Do you know what I like?
I like TV reviews.
I like writing TV reviews because, given the throwaway medium, you don’t really have to put much effort in. I especially like reviewing reality TV because everyone, including those who work within the industry, takes the piss out of it. Getting paid for reviewing it? Even better – you make a few pre-judgements on the characters involved, watch the opening ten minutes and then go and do some knitting and listen to LBC. The copy writes itself.
Not my thought process, readers – but I assume this was what was going through Kathryn Flett of The Observer’s mind when she was pushed for time last Tuesday and decided to review half of Horizon’s How Mad Are You? on BBC2, presumably without even watching the bloody thing. You’ll get the picture from the laboured, unsuccessful pun that heads the piece.
I’m a lobotomy, get me out of here
Completely unfunny and guilty of trivialising the experiences of the people the TV show’s about. But – benefit of the doubt and all that – let’s assume a sub-editor wrote that piece of crap and move on to the piece itself. Brace yourselves, it’s just as bad.
In her article, she accuses the programme of being ‘a game show, by any other name’ which simply isn’t true. The only clunky thing about How Mad Are You? was the title. Beyond that, it was a series of psychiatric tests which 10 people took part in – five of whom had a history of mental illness and five of whom were all mentally sound (as far as they knew).
There was no points system and no prize trolley. If Kathryn thought this was a gameshow, then that’s more a tribute to the fact she clearly watches too much shit TV, gameshows being her only point of reference when she sees normal people being tested on the box.
The whole point of the show was to highlight that diagnostic tests are simply an aid to diagnosis.
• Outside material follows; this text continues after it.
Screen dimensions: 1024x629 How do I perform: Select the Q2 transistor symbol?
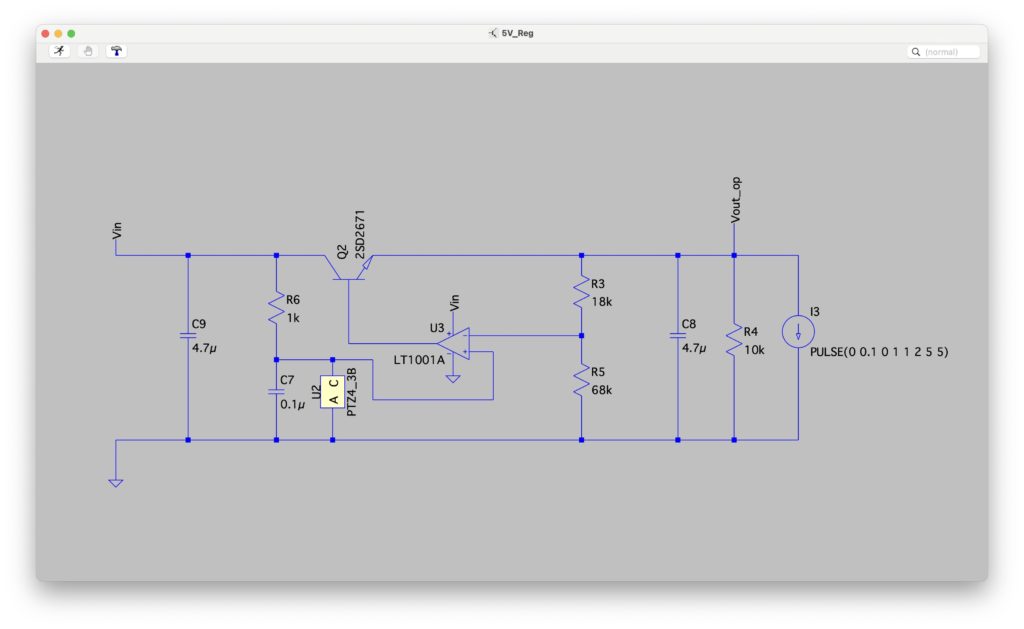(348, 265)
Case studies are crucial, and the show set out to prove that three scientists can’t sit together and label mental illnesses from behaviour systems without a case history to work with. It was all about how dangerous labels can be and to prove that the brain is a complex beast that can completely cover its tracks when breaking down. Furthermore, it can completely heal or at least develop coping systems in the face of a potentially debilitating illness.
But that doesn’t bother old steamroller Flett!
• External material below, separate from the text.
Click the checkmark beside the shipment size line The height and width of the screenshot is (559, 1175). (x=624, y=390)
She puts the word ‘science’ in inverted commas, as though this is science with a whimsically light touch. What really grates is the fact that she subtly accuses the show of being exploitative but then kicks in with a couple of tasteless ‘mad’ gags of her own. ‘But can Yasmin really be as sane as she appears… find out after the break…down!’ she jests. Brilliant stuff, right? She claims they may as well have called the show ‘bonkers’. She talks about ‘a small but strident voice in one’s head’ and then hits us with the hilarious aside: ‘yup, that’d be the old paranoid schizophrenia playing up again’! – because it’s great fun, undermining the paranoid schizophrenic for chuckles.
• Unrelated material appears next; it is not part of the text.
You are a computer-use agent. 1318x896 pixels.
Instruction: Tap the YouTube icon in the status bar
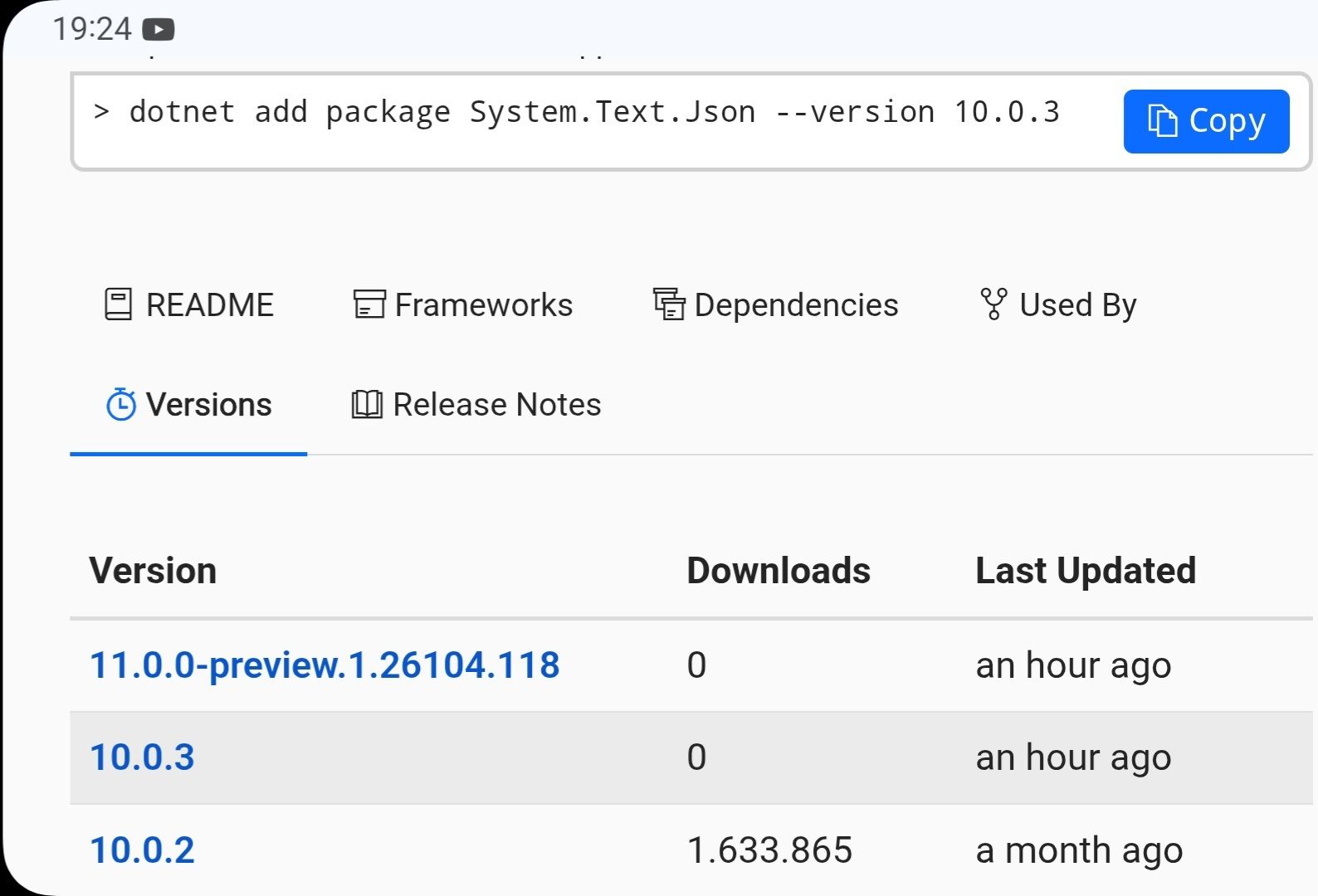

Perhaps the worst aspect surrounds participant Yasmin. In what was actually quite a thought-provoking piece of television, in episode one Yasmin – who in the past had spent three years plagued by depression causing her to give up work and become so detached she couldn’t leave the house – managed to elude the attention of the psychiatrist panel. They all judged her least likely to have a history of mental illness.
Flett says that Yasmin smiled ‘smugly’ when told the news. Yasmin’s recovery has been so successful that experts couldn’t see a single trace of her past condition. She rightly smiled – her struggle with her own brain had reached a point where even people who are paid to spot this stuff judged her to be completely normal. That’s not smug – it’s vindication.
A more definitive case of ‘smug’ could be, for example, the act of writing an article about a sensitive subject, jumping in feet first, completely misjudging the whole concept and then enjoying your earnings off the back of another piece of shit copy.
Well done Kathryn – quality journalism there.